▶ [INSTRUCTIONS FOR THE TASK]:
Copy the listing below line for line, leaving out the pictures.

▶ [SUPPLIED RECORDS]:
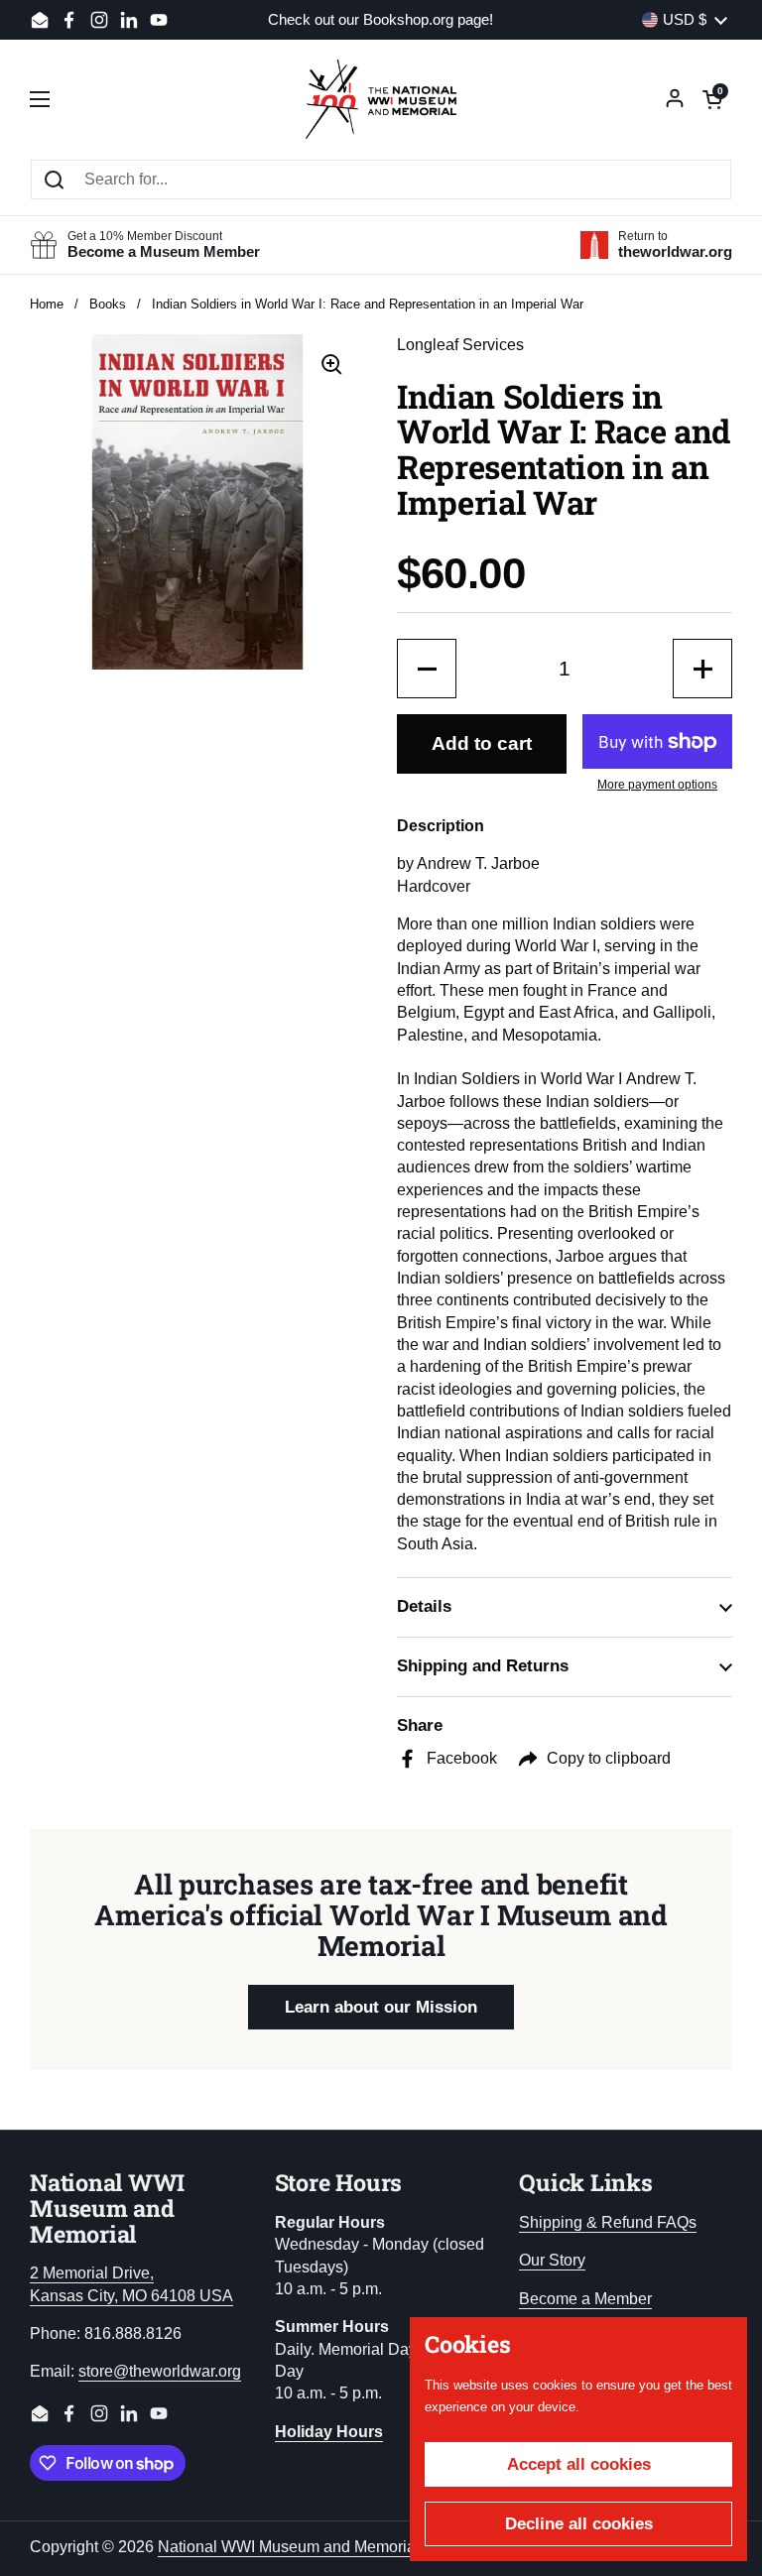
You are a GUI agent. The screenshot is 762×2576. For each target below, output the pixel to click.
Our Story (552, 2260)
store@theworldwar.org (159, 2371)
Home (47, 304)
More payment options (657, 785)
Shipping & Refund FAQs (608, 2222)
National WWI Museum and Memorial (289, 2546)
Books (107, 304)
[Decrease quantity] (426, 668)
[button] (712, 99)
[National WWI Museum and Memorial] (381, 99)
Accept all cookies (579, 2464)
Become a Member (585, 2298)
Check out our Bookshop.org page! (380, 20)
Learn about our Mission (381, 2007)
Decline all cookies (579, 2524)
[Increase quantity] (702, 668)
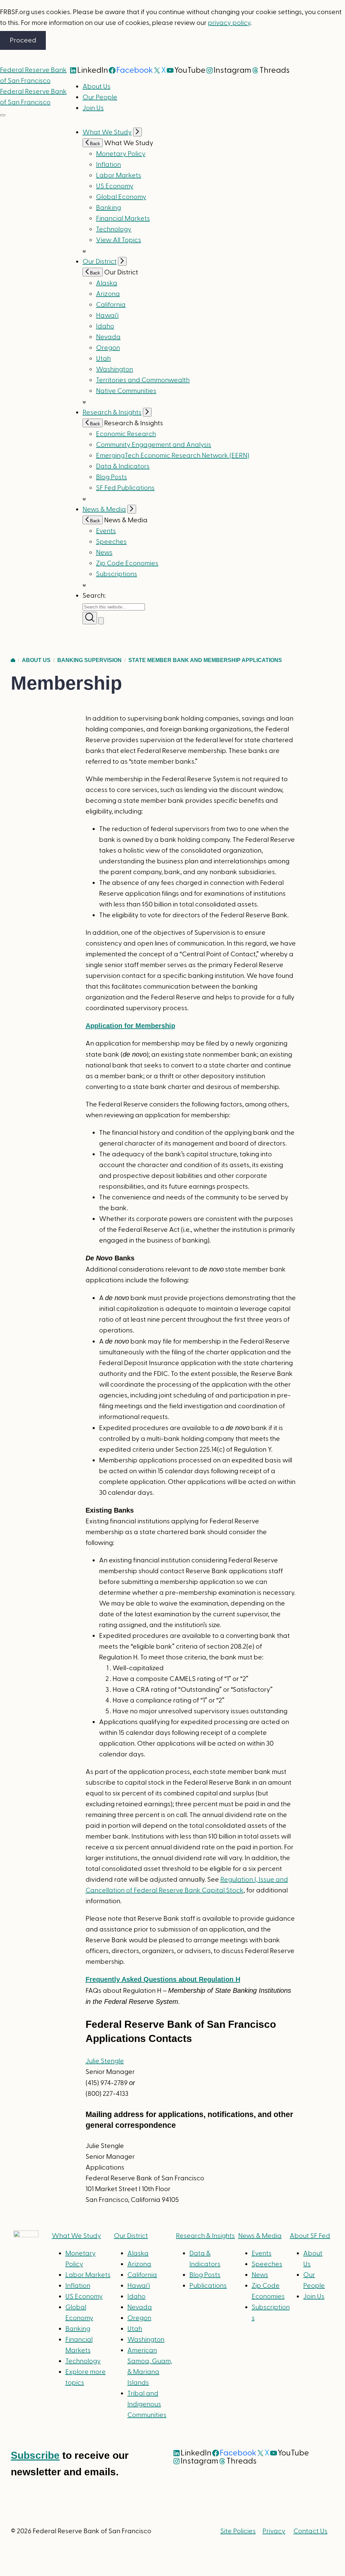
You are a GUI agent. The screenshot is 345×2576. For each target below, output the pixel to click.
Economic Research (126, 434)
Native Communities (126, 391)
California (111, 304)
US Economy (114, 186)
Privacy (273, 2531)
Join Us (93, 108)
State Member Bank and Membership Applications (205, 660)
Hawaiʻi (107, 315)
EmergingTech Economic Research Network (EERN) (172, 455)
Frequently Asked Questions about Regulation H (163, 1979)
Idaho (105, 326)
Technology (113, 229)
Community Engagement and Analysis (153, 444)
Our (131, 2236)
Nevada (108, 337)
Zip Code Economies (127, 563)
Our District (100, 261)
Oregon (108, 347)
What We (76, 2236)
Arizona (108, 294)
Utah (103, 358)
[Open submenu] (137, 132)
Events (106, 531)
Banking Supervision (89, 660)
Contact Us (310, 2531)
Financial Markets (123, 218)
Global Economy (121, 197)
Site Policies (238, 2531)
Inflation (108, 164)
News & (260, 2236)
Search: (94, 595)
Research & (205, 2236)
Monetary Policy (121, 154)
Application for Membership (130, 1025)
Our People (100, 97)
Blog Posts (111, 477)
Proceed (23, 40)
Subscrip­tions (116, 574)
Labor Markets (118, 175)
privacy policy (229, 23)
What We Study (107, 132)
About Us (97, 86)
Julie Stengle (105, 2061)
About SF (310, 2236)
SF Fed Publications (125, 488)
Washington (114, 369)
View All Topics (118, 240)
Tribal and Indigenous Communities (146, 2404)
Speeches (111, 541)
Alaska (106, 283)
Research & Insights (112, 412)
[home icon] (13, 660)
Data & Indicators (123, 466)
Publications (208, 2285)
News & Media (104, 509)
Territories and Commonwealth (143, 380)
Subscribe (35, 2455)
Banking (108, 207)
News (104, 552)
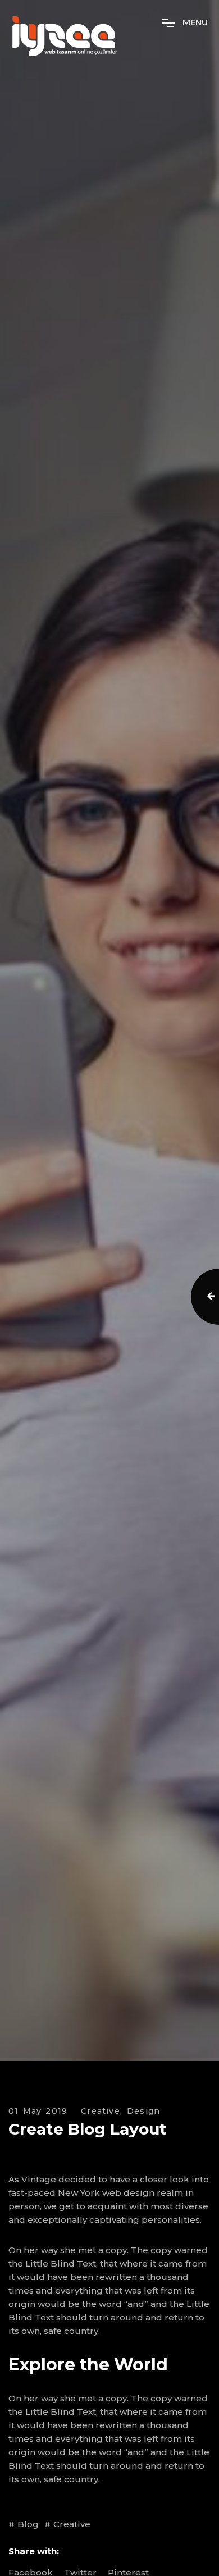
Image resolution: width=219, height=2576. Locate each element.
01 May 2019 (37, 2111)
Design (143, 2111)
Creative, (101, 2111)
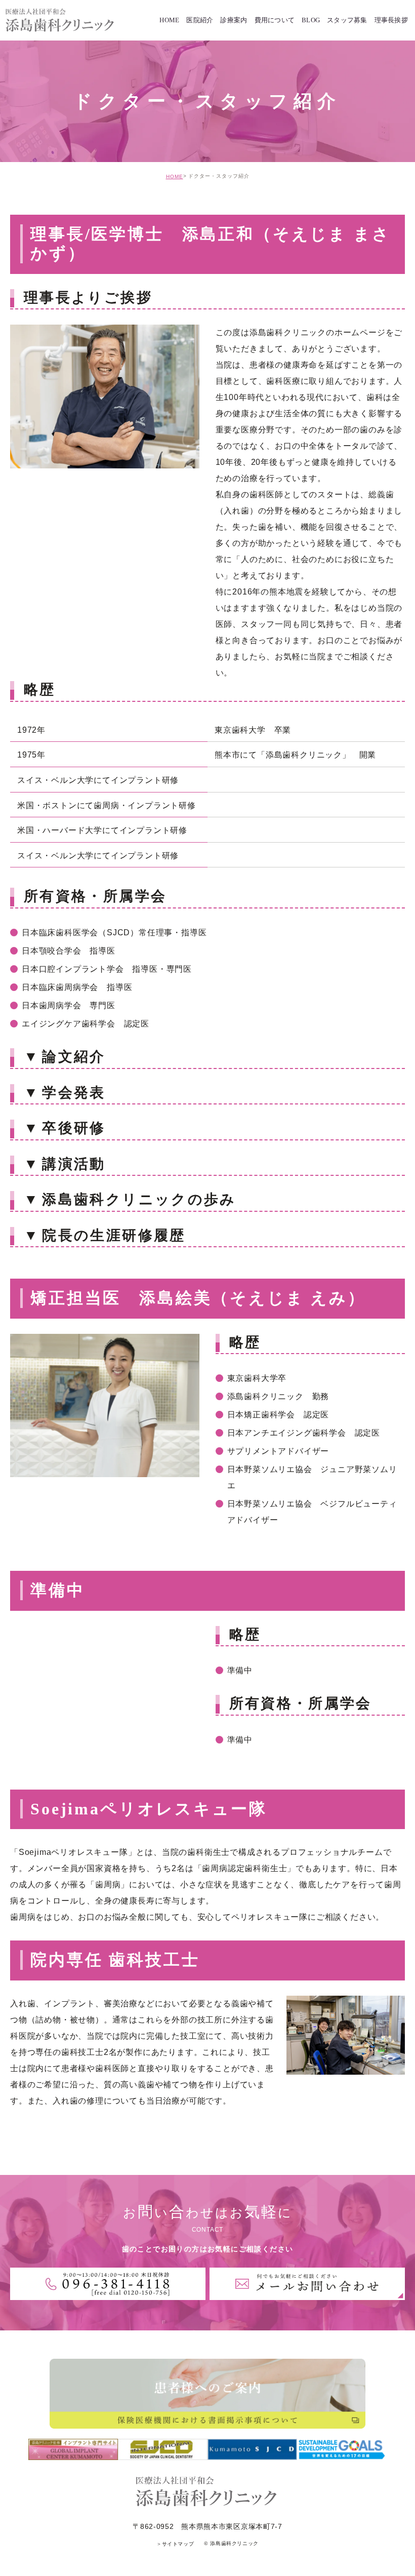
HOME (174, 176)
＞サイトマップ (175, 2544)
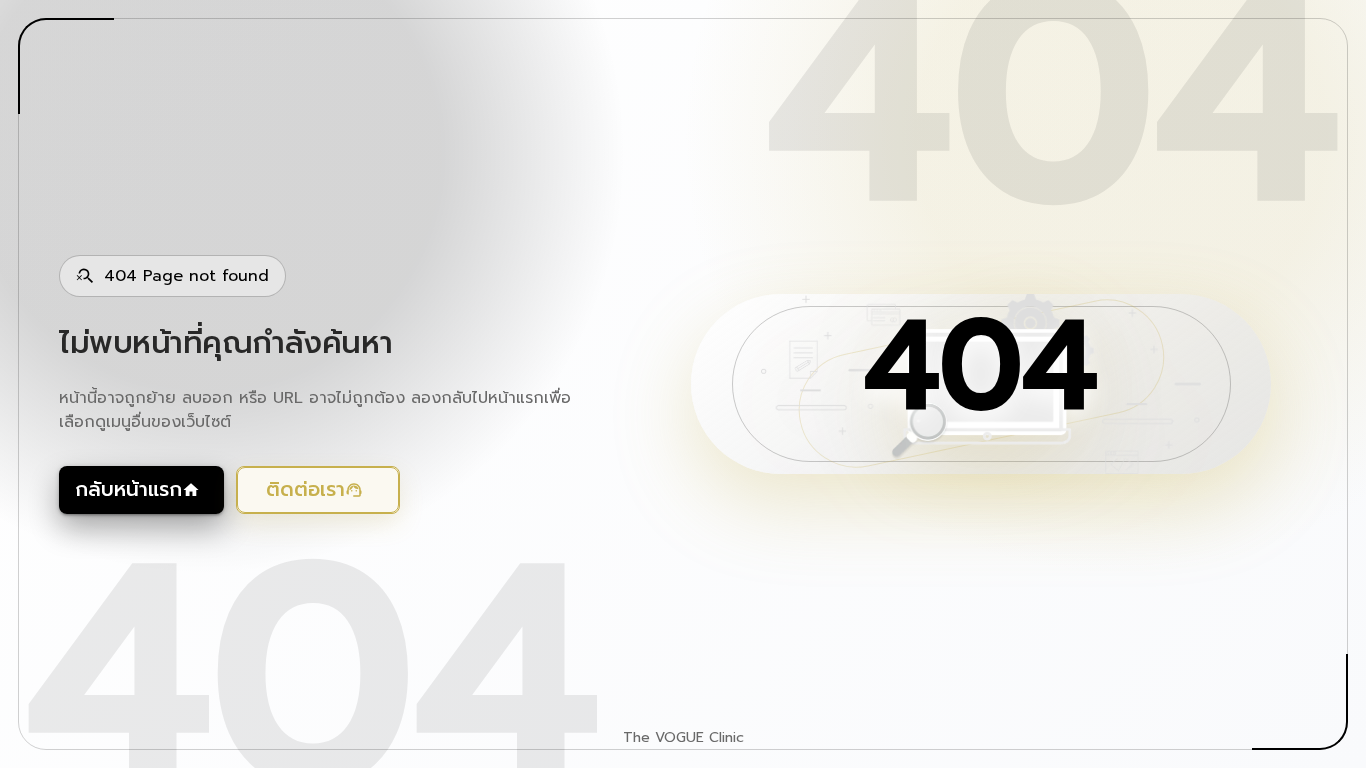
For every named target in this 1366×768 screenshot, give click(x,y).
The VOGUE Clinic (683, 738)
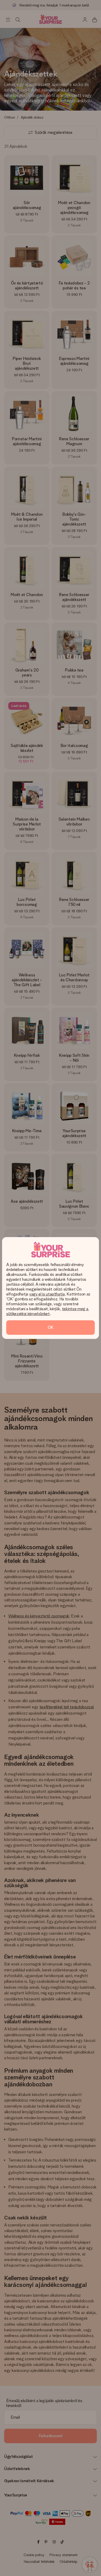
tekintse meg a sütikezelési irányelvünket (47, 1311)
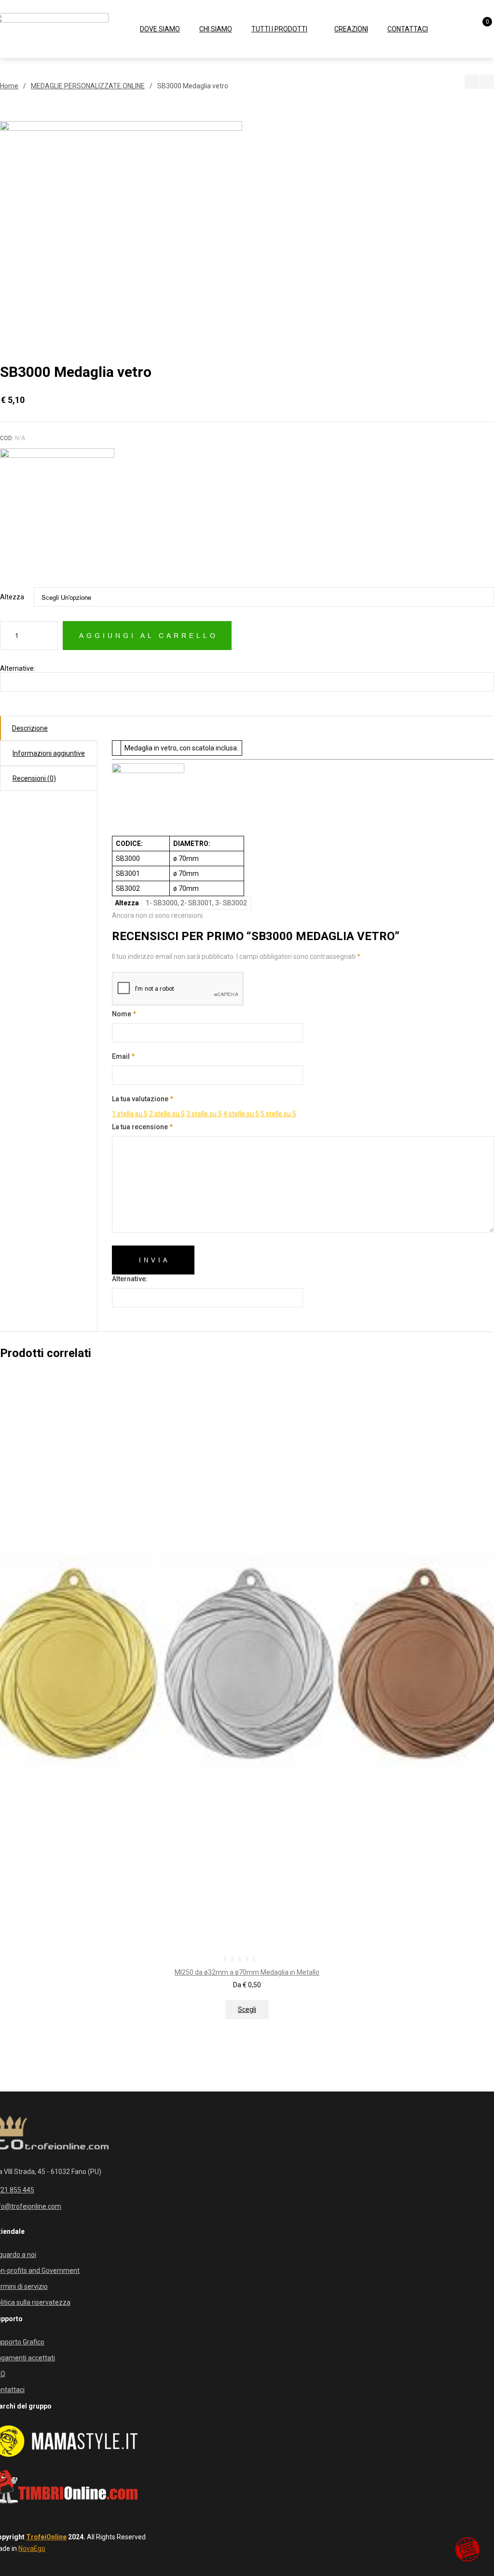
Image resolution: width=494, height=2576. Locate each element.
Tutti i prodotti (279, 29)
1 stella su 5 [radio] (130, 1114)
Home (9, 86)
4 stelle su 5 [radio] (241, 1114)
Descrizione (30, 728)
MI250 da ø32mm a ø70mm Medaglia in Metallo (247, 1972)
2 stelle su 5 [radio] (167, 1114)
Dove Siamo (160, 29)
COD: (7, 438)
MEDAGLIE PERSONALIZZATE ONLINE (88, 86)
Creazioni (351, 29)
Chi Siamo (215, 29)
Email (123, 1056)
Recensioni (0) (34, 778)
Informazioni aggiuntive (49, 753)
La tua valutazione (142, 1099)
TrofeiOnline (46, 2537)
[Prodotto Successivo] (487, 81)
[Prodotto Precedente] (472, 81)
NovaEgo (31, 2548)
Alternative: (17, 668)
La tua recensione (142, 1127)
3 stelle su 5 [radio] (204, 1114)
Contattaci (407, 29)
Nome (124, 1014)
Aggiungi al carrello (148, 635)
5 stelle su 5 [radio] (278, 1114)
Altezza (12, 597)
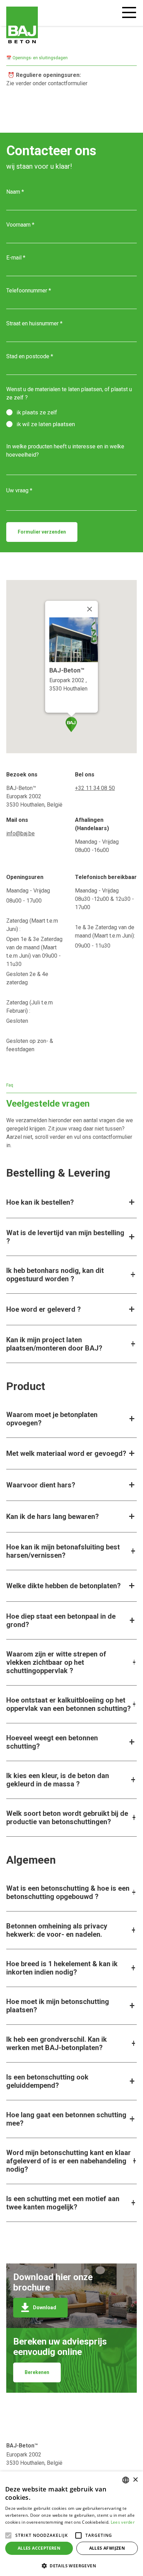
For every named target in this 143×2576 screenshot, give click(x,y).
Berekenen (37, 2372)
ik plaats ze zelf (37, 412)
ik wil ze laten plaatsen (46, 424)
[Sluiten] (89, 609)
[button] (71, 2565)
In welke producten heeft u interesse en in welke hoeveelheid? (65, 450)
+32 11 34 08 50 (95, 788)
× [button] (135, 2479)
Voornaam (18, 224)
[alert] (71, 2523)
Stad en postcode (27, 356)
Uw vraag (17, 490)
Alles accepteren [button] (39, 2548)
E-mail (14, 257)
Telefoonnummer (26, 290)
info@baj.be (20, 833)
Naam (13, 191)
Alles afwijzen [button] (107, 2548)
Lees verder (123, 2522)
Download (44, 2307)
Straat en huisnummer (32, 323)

▶ [SOLUTION FOR THIS PROBLEM]:
You are a GUI agent. The screenshot is 762×2576. For each target below, output the pixel to click.
Our Story (552, 2260)
store@theworldwar.org (159, 2371)
Home (47, 304)
More payment options (657, 785)
Shipping & Refund FAQs (608, 2222)
National WWI Museum and Memorial (289, 2546)
Books (107, 304)
[Decrease quantity] (426, 668)
[button] (712, 99)
[National WWI Museum and Memorial] (381, 99)
Accept all cookies (579, 2464)
Become a Member (585, 2298)
Check out our Bookshop.org page! (380, 20)
Learn about our Mission (381, 2007)
Decline all cookies (579, 2524)
[Increase quantity] (702, 668)
You are a GUI agent. The screenshot is 345×2576. For each target below, output the pixel to click.
Economic Research (126, 434)
Native Communities (126, 391)
California (111, 304)
US Economy (114, 186)
Privacy (273, 2531)
Join Us (93, 108)
State Member Bank and Membership Applications (205, 660)
Hawaiʻi (107, 315)
EmergingTech Economic Research Network (EERN) (172, 455)
Frequently Asked Questions about Regulation H (163, 1979)
Idaho (105, 326)
Technology (113, 229)
Community Engagement and Analysis (153, 444)
Our (131, 2236)
Nevada (108, 337)
Zip Code Economies (127, 563)
Our District (100, 261)
Oregon (108, 347)
What We (76, 2236)
Arizona (108, 294)
Utah (103, 358)
[Open submenu] (137, 132)
Events (106, 531)
Banking Supervision (89, 660)
Contact Us (310, 2531)
Financial Markets (123, 218)
Global Economy (121, 197)
Site Policies (238, 2531)
Inflation (108, 164)
News & (260, 2236)
Search: (94, 595)
Research & (205, 2236)
Monetary Policy (121, 154)
Application for Membership (130, 1025)
Our People (100, 97)
Blog Posts (111, 477)
Proceed (23, 40)
Subscrip­tions (116, 574)
Labor Markets (118, 175)
privacy policy (229, 23)
What We Study (107, 132)
About Us (97, 86)
Julie Stengle (105, 2061)
About SF (310, 2236)
SF Fed Publications (125, 488)
Washington (114, 369)
View All Topics (118, 240)
Tribal and Indigenous Communities (146, 2404)
Speeches (111, 541)
Alaska (106, 283)
Research & Insights (112, 412)
[home icon] (13, 660)
Data & Indicators (123, 466)
Publications (208, 2285)
News & Media (104, 509)
Territories and Commonwealth (143, 380)
Subscribe (35, 2455)
Banking (108, 207)
News (104, 552)
Image resolution: width=219, height=2576. Locate each element.
01 May 2019 (37, 2111)
Design (143, 2111)
Creative, (101, 2111)
HOME (174, 176)
＞サイトマップ (175, 2544)
For every named target in this 1366×768 screenshot, give click(x,y).
The VOGUE Clinic (683, 738)
tekintse meg a sütikezelési irányelvünket (47, 1311)
Image resolution: width=494, height=2576. Locate each element.
Tutti i prodotti (279, 29)
1 stella su 5 [radio] (130, 1114)
Home (9, 86)
4 stelle su 5 [radio] (241, 1114)
Descrizione (30, 728)
MI250 da ø32mm a ø70mm Medaglia in Metallo (247, 1972)
2 stelle su 5 [radio] (167, 1114)
Dove Siamo (160, 29)
COD: (7, 438)
MEDAGLIE PERSONALIZZATE ONLINE (88, 86)
Creazioni (351, 29)
Chi Siamo (215, 29)
Email (123, 1056)
Recensioni (0) (34, 778)
Informazioni aggiuntive (49, 753)
La tua valutazione (142, 1099)
TrofeiOnline (46, 2537)
[Prodotto Successivo] (487, 81)
[Prodotto Precedente] (472, 81)
NovaEgo (31, 2548)
Alternative: (17, 668)
La tua recensione (142, 1127)
3 stelle su 5 [radio] (204, 1114)
Contattaci (407, 29)
Nome (124, 1014)
Aggiungi al carrello (148, 635)
5 stelle su 5 [radio] (278, 1114)
Altezza (12, 597)
For every named target in this 143×2576 screenshot, give click(x,y).
Berekenen (37, 2372)
ik plaats ze zelf (37, 412)
ik wil ze laten plaatsen (46, 424)
[Sluiten] (89, 609)
[button] (71, 2565)
In welke producten heeft u interesse en in welke hoeveelheid? (65, 450)
+32 11 34 08 50 (95, 788)
× [button] (135, 2479)
Voornaam (18, 224)
[alert] (71, 2523)
Stad en postcode (27, 356)
Uw vraag (17, 490)
Alles accepteren [button] (39, 2548)
E-mail (14, 257)
Telefoonnummer (26, 290)
info@baj.be (20, 833)
Naam (13, 191)
Alles afwijzen [button] (107, 2548)
Lees verder (123, 2522)
Download (44, 2307)
Straat en huisnummer (32, 323)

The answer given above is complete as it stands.